Segment Open

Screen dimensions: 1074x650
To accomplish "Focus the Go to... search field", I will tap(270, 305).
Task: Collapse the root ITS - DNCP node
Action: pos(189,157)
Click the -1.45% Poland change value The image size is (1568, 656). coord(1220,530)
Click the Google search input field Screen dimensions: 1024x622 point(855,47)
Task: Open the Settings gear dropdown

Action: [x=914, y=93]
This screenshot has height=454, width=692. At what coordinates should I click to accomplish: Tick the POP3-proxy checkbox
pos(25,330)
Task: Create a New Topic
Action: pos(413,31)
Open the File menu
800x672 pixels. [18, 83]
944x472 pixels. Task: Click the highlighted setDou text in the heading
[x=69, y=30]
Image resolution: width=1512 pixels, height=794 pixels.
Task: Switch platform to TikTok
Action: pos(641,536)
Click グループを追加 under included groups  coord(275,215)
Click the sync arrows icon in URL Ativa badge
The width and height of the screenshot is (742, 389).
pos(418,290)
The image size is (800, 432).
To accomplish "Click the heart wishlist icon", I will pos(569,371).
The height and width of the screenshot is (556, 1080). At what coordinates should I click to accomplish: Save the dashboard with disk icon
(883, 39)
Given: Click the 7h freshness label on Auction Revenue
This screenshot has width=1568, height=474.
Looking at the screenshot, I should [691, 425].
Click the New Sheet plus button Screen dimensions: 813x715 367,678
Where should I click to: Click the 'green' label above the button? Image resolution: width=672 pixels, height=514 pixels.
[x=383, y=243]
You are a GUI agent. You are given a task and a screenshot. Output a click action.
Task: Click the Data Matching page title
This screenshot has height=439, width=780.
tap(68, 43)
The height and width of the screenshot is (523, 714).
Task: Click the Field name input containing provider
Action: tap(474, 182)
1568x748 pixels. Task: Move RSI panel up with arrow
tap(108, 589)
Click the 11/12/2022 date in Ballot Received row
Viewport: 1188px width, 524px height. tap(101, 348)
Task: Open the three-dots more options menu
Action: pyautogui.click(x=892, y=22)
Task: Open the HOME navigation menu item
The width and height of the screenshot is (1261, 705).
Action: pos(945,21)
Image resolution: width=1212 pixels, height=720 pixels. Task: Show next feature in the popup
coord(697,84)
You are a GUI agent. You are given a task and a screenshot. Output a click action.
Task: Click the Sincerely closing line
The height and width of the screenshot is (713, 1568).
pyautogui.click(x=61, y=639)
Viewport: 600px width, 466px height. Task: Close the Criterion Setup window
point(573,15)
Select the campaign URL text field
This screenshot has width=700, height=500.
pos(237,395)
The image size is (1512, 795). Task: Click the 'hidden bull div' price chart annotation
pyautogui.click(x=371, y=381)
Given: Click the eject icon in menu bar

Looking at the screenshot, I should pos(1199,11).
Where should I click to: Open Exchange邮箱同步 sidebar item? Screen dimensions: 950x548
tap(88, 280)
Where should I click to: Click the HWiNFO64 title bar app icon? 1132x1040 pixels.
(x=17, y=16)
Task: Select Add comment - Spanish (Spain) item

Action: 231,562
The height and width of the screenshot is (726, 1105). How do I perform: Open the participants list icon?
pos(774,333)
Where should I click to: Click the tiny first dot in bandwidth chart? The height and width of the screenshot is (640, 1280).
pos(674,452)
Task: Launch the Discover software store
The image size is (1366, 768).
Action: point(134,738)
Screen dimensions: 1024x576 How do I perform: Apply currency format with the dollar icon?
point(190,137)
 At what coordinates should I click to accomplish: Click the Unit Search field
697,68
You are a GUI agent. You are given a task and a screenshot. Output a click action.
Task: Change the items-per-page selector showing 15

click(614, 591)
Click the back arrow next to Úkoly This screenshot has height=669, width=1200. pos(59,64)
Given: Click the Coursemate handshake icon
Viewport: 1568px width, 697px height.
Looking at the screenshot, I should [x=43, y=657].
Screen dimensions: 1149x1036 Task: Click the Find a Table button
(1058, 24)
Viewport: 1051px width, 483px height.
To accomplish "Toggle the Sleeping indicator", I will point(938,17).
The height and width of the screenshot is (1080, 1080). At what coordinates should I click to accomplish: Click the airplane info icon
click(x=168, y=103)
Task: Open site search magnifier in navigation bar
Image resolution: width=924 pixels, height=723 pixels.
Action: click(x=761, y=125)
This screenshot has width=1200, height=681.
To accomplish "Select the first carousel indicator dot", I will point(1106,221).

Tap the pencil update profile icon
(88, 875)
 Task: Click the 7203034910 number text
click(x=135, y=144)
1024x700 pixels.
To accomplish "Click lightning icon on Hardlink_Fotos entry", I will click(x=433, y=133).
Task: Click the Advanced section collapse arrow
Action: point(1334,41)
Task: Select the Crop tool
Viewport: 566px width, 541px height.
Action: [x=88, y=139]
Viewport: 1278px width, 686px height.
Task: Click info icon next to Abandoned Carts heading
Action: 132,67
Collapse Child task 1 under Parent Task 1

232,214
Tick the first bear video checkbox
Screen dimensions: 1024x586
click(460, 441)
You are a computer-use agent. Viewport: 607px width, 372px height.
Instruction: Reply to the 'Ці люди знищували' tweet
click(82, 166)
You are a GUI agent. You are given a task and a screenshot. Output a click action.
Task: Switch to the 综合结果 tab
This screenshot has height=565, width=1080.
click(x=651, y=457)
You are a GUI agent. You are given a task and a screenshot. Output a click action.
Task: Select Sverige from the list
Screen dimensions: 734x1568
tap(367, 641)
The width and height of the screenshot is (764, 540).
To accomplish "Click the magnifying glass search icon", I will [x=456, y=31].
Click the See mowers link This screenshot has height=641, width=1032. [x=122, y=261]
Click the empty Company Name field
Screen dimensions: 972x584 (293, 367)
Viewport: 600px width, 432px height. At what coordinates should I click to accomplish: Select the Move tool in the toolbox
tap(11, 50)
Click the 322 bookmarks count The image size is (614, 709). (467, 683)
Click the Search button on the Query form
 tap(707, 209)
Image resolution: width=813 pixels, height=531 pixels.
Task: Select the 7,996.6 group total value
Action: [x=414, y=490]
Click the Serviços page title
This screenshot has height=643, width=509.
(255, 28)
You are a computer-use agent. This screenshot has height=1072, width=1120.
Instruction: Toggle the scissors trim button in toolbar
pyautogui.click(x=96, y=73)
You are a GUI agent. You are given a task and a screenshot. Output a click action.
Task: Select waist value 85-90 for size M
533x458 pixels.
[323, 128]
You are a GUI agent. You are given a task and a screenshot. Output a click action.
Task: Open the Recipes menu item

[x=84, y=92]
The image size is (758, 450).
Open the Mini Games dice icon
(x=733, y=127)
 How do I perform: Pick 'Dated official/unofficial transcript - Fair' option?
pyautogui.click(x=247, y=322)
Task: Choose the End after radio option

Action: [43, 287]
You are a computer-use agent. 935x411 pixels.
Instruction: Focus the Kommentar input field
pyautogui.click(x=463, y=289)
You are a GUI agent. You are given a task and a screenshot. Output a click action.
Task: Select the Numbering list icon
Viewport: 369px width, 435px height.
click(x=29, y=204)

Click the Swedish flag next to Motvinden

Segment Closed

**ASSIGNED TASK**
Within the data above, pick out all lines holding the word "navigation".

**SOLVED EXERCISE**
Task: Open the HOME navigation menu item
Task: Open site search magnifier in navigation bar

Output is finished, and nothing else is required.